▸ TASK GOAL:
Please copy every line below that contains the string "Viewport".
= Beginning of Section =
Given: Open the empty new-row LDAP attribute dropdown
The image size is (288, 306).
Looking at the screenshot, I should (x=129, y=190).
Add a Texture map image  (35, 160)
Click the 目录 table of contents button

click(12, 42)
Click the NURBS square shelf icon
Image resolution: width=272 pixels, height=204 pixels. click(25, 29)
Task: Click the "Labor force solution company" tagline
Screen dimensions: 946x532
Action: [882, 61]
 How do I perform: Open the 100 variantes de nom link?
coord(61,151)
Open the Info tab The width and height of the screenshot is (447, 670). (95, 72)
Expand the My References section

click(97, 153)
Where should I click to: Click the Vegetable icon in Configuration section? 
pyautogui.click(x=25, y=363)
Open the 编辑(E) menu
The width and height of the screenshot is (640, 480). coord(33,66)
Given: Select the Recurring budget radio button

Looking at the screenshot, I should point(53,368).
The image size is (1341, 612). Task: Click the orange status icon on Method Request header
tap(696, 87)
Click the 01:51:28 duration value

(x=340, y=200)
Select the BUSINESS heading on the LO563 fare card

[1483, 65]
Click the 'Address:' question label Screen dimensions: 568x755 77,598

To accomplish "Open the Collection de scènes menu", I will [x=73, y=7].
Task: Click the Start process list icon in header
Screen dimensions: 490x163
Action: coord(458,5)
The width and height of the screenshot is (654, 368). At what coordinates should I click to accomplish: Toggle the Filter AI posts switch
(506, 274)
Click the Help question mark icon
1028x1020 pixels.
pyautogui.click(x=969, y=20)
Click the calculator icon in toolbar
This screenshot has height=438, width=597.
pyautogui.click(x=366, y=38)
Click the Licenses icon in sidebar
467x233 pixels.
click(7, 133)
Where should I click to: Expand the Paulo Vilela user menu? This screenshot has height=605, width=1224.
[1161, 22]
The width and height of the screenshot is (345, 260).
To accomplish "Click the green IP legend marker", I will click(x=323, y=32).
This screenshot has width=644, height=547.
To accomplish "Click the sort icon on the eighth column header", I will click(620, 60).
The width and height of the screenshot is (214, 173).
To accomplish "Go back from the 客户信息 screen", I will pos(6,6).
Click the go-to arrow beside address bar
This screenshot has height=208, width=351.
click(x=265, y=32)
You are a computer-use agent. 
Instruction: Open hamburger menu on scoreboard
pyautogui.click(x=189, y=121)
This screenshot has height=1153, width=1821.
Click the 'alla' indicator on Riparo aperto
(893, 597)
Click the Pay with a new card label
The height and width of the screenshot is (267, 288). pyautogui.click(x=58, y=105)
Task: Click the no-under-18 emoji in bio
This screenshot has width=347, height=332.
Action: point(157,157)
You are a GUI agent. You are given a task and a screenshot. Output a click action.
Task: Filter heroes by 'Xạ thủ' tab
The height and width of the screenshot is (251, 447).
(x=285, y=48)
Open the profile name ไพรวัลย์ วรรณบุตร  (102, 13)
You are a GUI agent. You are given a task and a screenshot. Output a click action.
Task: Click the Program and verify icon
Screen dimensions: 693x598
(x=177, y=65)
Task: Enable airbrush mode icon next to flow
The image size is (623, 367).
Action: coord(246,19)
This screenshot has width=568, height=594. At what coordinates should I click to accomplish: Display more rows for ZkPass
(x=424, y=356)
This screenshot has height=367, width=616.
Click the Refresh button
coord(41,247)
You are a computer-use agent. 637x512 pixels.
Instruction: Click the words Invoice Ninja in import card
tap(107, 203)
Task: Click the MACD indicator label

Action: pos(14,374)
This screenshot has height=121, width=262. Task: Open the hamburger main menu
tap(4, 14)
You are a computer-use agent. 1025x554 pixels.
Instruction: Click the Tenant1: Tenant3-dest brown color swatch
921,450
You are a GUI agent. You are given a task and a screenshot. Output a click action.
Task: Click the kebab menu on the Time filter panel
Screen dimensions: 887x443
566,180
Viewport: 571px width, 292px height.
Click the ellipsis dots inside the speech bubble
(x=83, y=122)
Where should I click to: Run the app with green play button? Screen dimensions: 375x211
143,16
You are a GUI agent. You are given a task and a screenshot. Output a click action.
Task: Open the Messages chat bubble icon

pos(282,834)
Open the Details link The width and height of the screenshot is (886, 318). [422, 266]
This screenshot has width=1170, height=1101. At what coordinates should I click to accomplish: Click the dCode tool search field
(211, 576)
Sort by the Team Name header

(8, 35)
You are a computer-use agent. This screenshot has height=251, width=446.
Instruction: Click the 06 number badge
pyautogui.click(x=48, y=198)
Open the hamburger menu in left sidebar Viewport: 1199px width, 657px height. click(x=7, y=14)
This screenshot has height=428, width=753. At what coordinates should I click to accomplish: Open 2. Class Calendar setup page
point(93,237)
= End of Section =
▸ FINISHED EXERCISE:
Viewport: 571px width, 292px height.
Open the hamburger menu in left sidebar Viewport: 1199px width, 657px height. click(x=7, y=14)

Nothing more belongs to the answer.